Leichtigkeit und Schwere

Deutsch wird ihre "Fremd- und Liebessprache", so sehr fasziniert sie das Funkeln dieser Sprache, ihr "nie aufhörendes Feuerwerk". Bittere Ironie ihres Lebens ist, dass ihr Mann, der sie wegen ihrer vermeintlichen "französischen Leichtigkeit" geheiratet hat, sie wegen ihrer dann zutage tretenden "deutschen Schwere" verlässt ... "Ihr ganzes Leben ist zwischen zwei Länder geglitten", so ihre Bilanz.

Die Geschichte ihrer französischen Großfamilie war ihr von Anfang an literarisches Thema, in Eine gewöhnliche Familie hat sie schon 2018 die Abgründe ihrer Familiengeschichte dargestellt, Familie als "Wiege, Gefängnis, Giftschrank und Hafen" beschrieben. In ihrem neuen Buch nun versucht sie in kurzen polyphonen Kapiteln, in denen auch ihren Geschwistern eine Stimme gegeben wird, dem Geheimnis, das das Leben der Mutter und ihrer Kinder verdüstert hat, nachzuspüren, die Leerstelle zu füllen und ihr, die als Adoptivkind unklarer Herkunft ein Leben lang unter der Ausgrenzung und Diskriminierung vor allem durch die großbürgerliche Familie ihres Mannes gelitten hat, gerecht zu werden, ihre Biografie quasi zu restaurieren.

Sylvie Schenk, "Maman". Roman. € 22,70 / 176 Seiten. Hanser, München 2023Momente von Zuneigung: Sylvie Schenk. Foto: Peter-Andreas Hassiepen.
Hanser

Lebenslanger Schmerz

Die Tochter hat früh gespürt, dass das Rätsel um ihre Herkunft das Leben ihrer Mutter ausgehöhlt hat, wie eine Art "mittelalterliche Tropfenfolter". Diese besondere Recherche unternimmt die Tochter nicht als larmoyante Selbstbefragung eigener Beschädigungen, sondern als eine Hommage an Generationen ausgebeuteter und diskriminierter Lyoner Seidenarbeiterinnen, die nur halb so viel verdienten wie die ebenfalls ausgebeuteten Männer und gezwungen waren, sich zu prostituieren, um ihren Lebensunterhalt zu sichern.

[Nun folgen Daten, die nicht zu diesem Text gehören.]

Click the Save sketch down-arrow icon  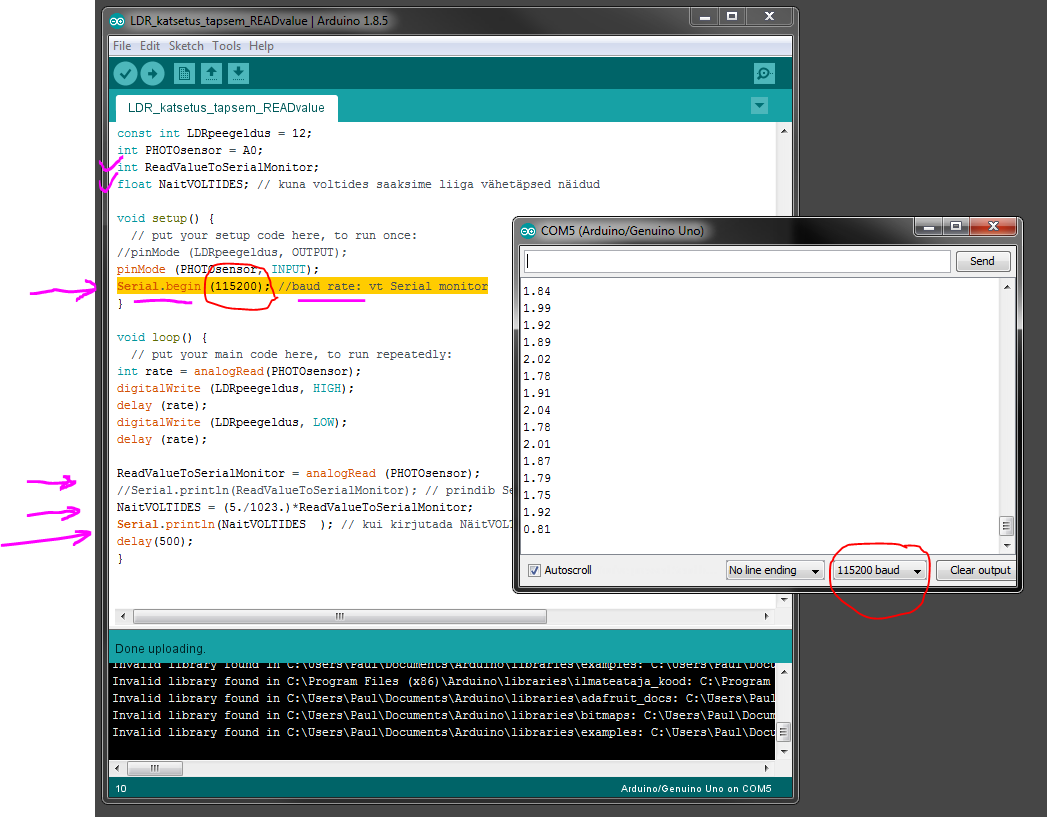pos(238,73)
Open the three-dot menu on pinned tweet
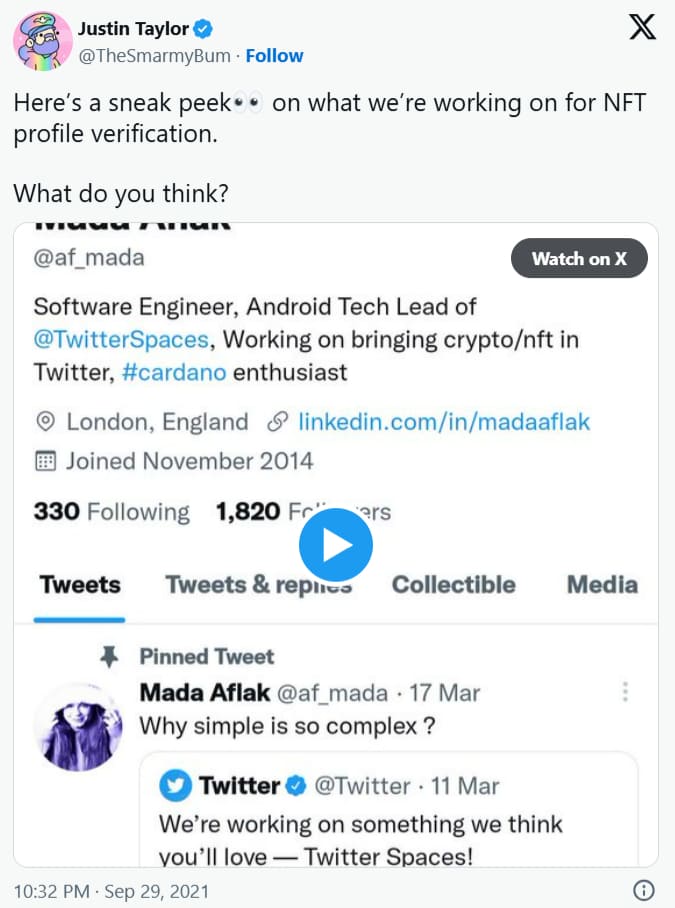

Das Elend der Lyoner Seidenarbeiter hat 1831 zur ersten sozialen Revolution der Industriegeschichte geführt, der Aufstand der "Canuts" wurde blutig niedergeschlagen, ihr Gedächtnis in der Melancholie eines revolutionären Liedes bewahrt:Les canuts. Die Autorin widmet ihren Text, den sie approximativ nennt, nun ihrer Mutter als der Tochter und Enkelin ebendieser Seidenarbeiterinnen aus Lyon. Die Großmutter, die mit 13 in die Seidenfabrik gehen musste, war bei ihrer dritten ungewollten Schwangerschaft bei der Geburt gestorben, das Kind, Renée, die Wiedergeborene, kommt nach sieben Monaten in der Abteilung für verlassene Kinder zu einer armen Bauernfamilie in der Ardèche.

Unbekannte Herkunft

Es ist ein "placement douteux", eine zweifelhafte Unterbringung, die wie durch ein Wunder im Alter von sieben Jahren durch eine Adoption durch ein liebevolles Ehepaar beendet wird. Aber die frühkindlichen Schädigungen des "Hurenkindes" sind groß, es spricht kaum, wird vor allem in der Schule als Idiotin gehänselt und gequält, kann seinen Platz im Leben nicht finden trotz der großen Liebe seiner Adoptivmutter zu ihm.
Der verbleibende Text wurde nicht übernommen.